Page text.
◆ ◆ ◆ ◆

Determine if a cluster problem exists
Start here to diagnose your cluster problems.
At times, it may seem that your cluster is not operating correctly. When you think a problem exists, you can use the following to help determine if a problem exists and the nature of the problem.
- Determine if clustering is active on your system.
To determine if cluster resource services are active, look for the two jobs - QCSTCTL and QCSTCRGM - in the list of system jobs. If these jobs are active, then cluster resource services are active. You can use the Work Management function in IBM® Navigator for i or in IBM Navigator for i to View jobs or use the WRKACTJOB (Work with Active Jobs) command to do this. You can also use the DSPCLUINF (Display Cluster Information) command to view status information for the cluster.
- Additional jobs for cluster resource services may also be active. Cluster jobs provides information about how cluster resource services jobs are formatted.
- Determine the cause of a CPFBB26 message.
This error can mean that either the CRG job is not active or the cluster is not active. Use the DSPCLUINF (Display Cluster Information) command to determine if the node is active. If the node is not active, start the cluster node. If it is active, you should also check the CRG to determine whether the CRG has problems.Message . . . . : Cluster Resource Services not active or not responding. Cause . . . . . : Cluster Resource Services is either not active or cannot respond to this request because a resource is unavailable or damaged.

◆ ◆ ◆ ◆

Data to examine.
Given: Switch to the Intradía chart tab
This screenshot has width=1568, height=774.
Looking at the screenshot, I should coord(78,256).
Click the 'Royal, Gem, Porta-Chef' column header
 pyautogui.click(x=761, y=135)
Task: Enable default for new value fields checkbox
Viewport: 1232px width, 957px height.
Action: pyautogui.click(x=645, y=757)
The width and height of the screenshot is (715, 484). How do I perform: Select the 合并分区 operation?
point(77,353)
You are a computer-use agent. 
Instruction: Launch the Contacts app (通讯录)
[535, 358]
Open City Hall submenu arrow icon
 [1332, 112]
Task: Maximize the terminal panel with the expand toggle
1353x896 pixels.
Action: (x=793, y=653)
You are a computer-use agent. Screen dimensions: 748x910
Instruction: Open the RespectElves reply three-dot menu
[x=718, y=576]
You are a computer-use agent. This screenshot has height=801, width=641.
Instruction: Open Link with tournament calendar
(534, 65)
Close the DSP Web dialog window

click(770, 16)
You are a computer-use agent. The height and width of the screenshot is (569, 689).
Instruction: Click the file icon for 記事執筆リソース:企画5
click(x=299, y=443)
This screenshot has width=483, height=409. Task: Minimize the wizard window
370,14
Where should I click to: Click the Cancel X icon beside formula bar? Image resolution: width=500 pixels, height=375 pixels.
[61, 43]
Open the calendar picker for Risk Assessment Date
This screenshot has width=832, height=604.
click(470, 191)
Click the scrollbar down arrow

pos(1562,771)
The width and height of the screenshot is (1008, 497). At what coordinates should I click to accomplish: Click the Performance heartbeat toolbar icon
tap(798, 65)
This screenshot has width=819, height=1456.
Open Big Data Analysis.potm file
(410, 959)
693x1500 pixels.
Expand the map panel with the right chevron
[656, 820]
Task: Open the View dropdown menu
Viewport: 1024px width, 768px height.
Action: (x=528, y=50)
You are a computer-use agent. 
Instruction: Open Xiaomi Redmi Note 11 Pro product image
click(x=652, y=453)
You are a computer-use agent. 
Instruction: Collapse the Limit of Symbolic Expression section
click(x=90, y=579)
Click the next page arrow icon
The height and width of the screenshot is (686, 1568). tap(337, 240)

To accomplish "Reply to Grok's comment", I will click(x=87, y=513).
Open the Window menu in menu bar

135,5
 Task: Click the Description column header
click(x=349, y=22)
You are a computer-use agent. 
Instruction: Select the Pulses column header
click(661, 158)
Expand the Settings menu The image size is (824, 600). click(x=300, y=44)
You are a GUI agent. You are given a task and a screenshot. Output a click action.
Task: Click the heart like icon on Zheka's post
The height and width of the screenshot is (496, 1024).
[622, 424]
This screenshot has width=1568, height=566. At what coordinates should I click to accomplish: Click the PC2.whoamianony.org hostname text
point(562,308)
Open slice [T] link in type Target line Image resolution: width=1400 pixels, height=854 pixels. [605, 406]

◆ ◆ ◆ ◆

Description of the task.
Decide whether each statement below agrees with the cluster problem text above. Answer yes or no for each and quote the words from that text that settle it.
1. Cluster resource services are active when the QCSTCTL and QCSTCRGM jobs are active.
2. A CPFBB26 message can only mean that the CRG job is not active.
3. If the node is not active, the next step is to check the CRG for problems.

Solution.
1. Yes: "If these jobs are active, then cluster resource services are active."
2. No: "This error can mean that either the CRG job is not active or the cluster is not active."
3. No: "If the node is not active, start the cluster node."